Rituxan® Effective in Chronic Graft-Versus-Host Disease

Rituxan® Effective in Chronic Graft-Versus-Host Disease

According to an early online publication in the journal Blood, the agent Rituxan® (rituximab) appears effective and well tolerated in the treatment of chronic graft-versus-host-disease.

Graft-versus-host-disease (GVHD) is a condition that is common following an allogeneic stem cell transplant. The donor stem cells used in an allogeneic stem cell transplant can recognize a patient’s healthy tissues as foreign and mount an attack against them; this results in GVHD. There are two types of GVHD: acute GVHD and chronic GVHD. GVHD can be life-threatening and can greatly reduce the quality of life of a survivor.

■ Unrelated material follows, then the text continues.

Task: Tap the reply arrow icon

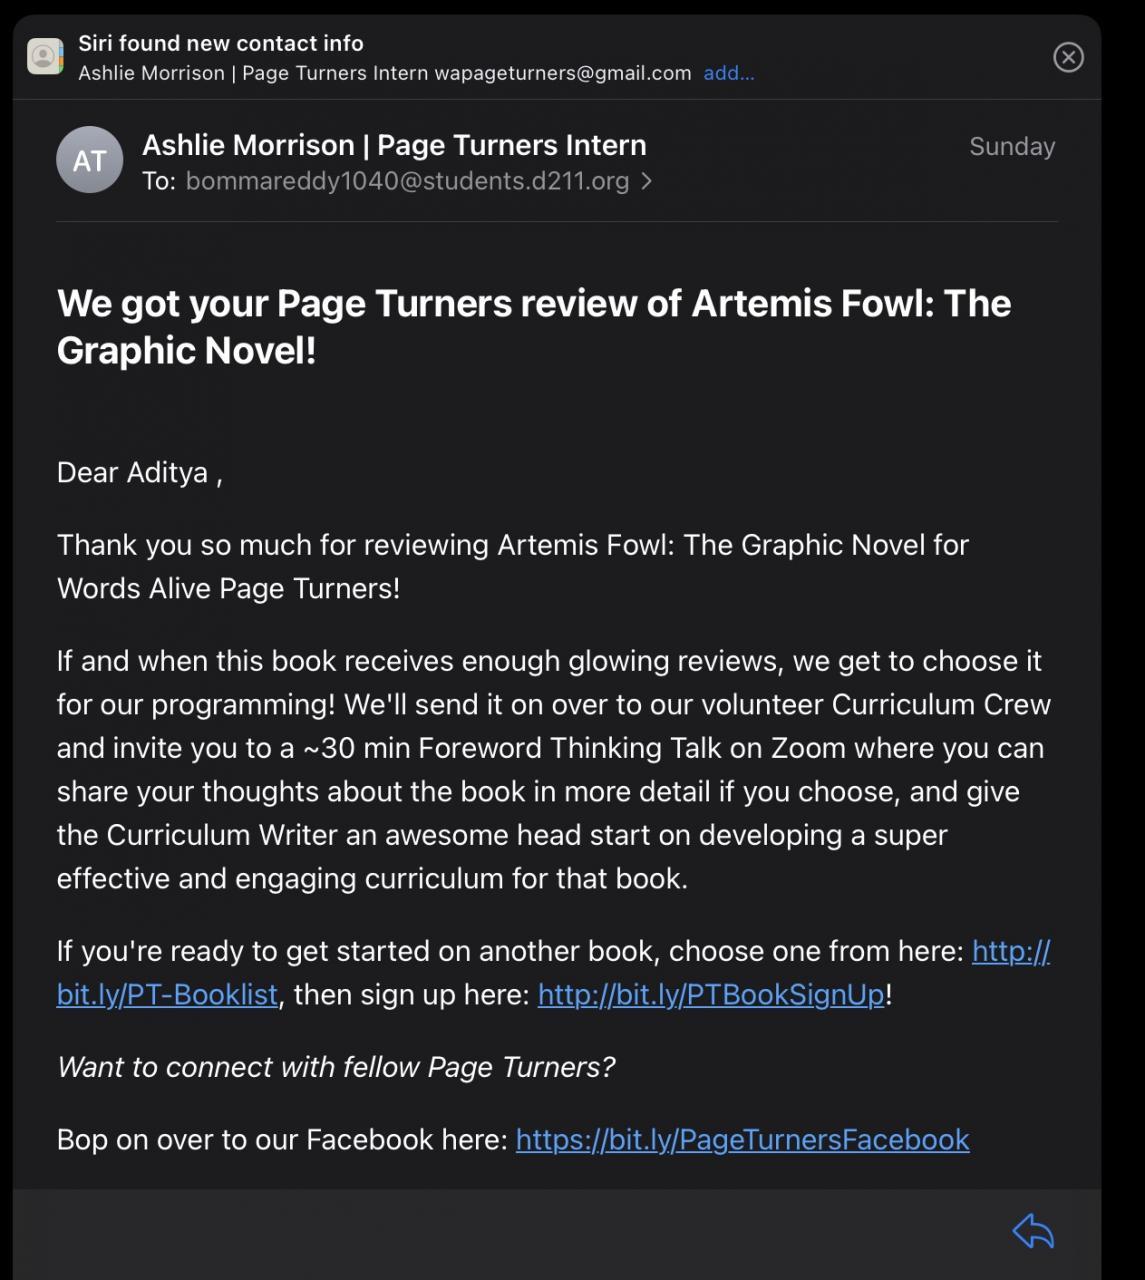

Treatment for GVHD typically includes steroids. However, once a patient stops responding to steroids (steroid-refractory), effective treatment options are limited.

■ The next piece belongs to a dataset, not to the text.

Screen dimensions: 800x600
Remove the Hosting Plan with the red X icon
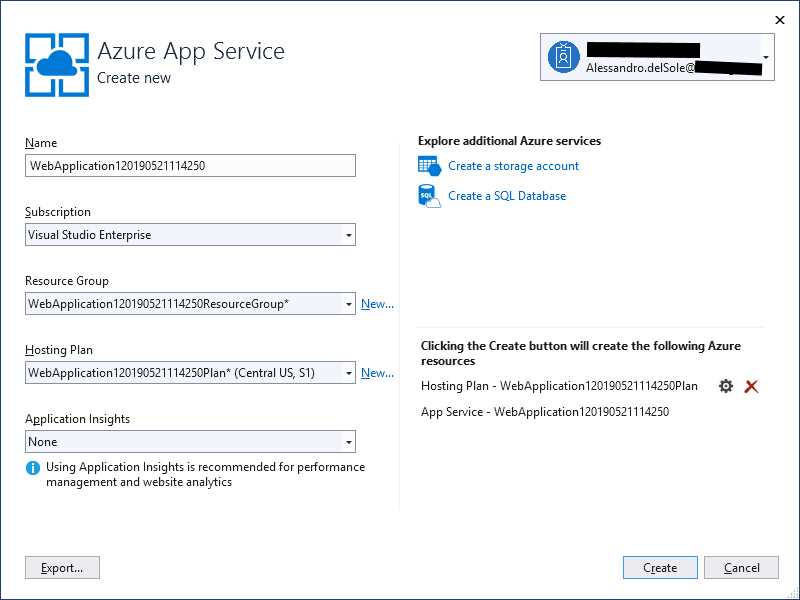pyautogui.click(x=751, y=386)
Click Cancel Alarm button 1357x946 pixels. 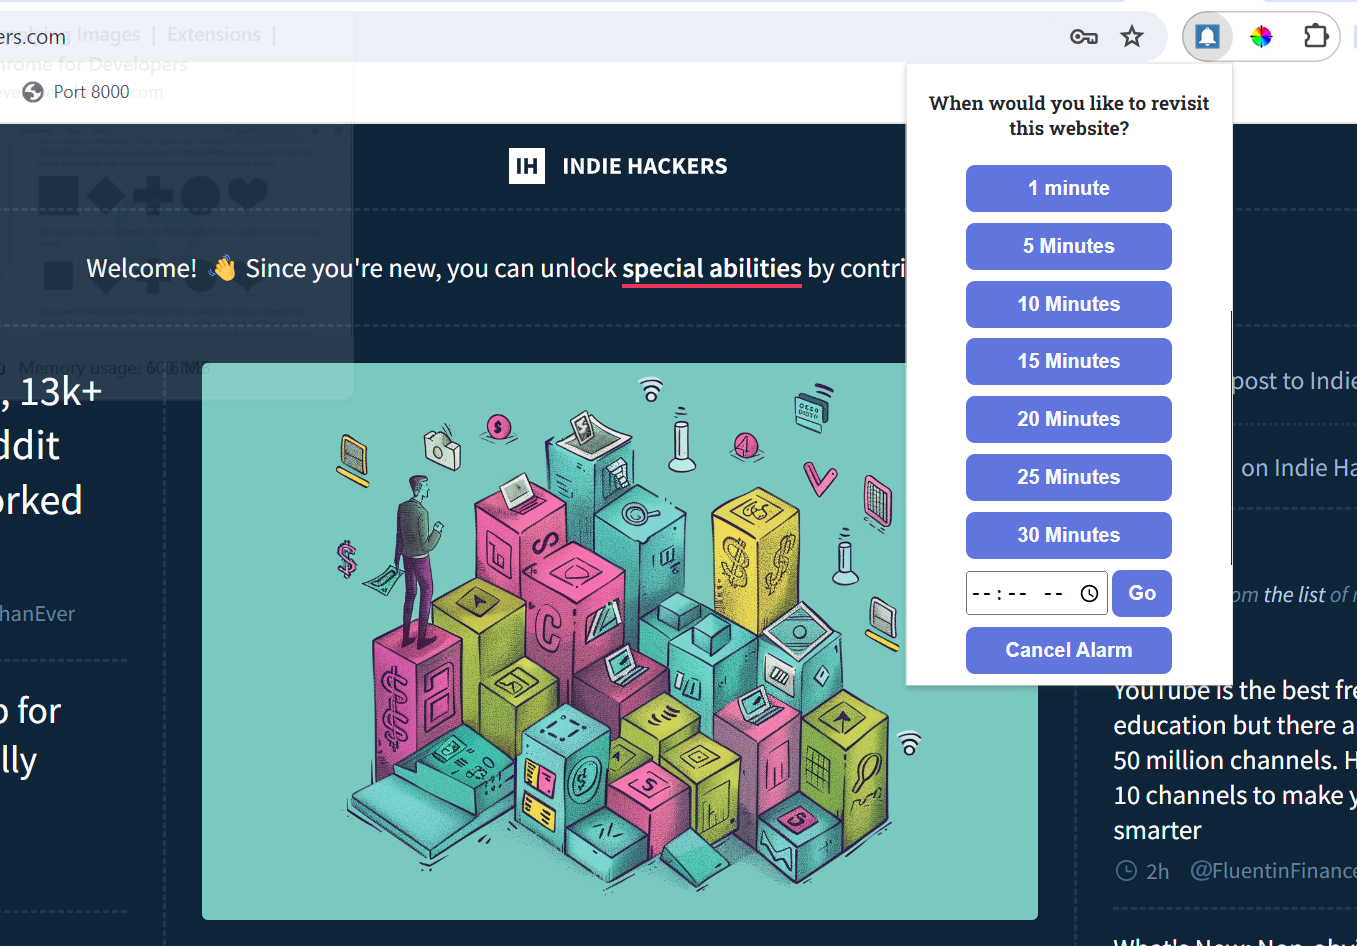click(1068, 650)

Researchers recently evaluated Rituxan for the treatment of chronic GVHD. Rituxan targets and binds to B-cells, a common type of immune cell that has been associated with GVHD.

When Rituxan binds to B-cells, the patient’s immune system is triggered to attack those cells. In addition, some properties of Rituxan are thought to disable the cell to which it is bound.

Researchers from the Dana-Farber Cancer Institute, Stanford University, and Brigham and Women’s Hospital recently conducted a clinical trial to evaluate Rituxan in the treatment of chronic GVHD. This trial included 21 patients who had steroid-refractory GVHD and were treated with 38 cycles of Rituxan.

Rituxan produced responses to GVHD and was well tolerated:

  • 70% of patients achieved a response against chronic GVHD.
  • Two patients achieved a complete disappearance of GVHD.
  • Activity of Rituxan was limited to patients with GVHD that affected the skin or muscular/skeletal systems.
  • The most common side effects associated with Rituxan were infection.
  • Responses to Rituxan lasted through one year following therapy.
  • One year after treatment with Rituxan, doses of the steroid prednisone were reduced approximately 75% in patients.

The researchers concluded that Rituxan appears to be a promising treatment for patients with steroid-refractory chronic GVHD. Future clinical trials are warranted to further evaluate Rituxan in the treatment of GVHD.

Patients with GVHD may wish to speak with their physician regarding their individual risks and benefits of participating in a clinical trial further evaluating Rituxan or other promising therapeutic strategies. Two sources of information regarding ongoing clinical trials include the National Cancer Institute (www.cancer.gov) and www.cancerconsultants.com.

Reference: Cutler C, Miklos D, Kim H, et al. Rituximab for Steroid-Refractory Chronic Graft-Vs.-Host Disease. Blood. 2006. Early online publication. DOI 10.1182/blood-2006-01-0233.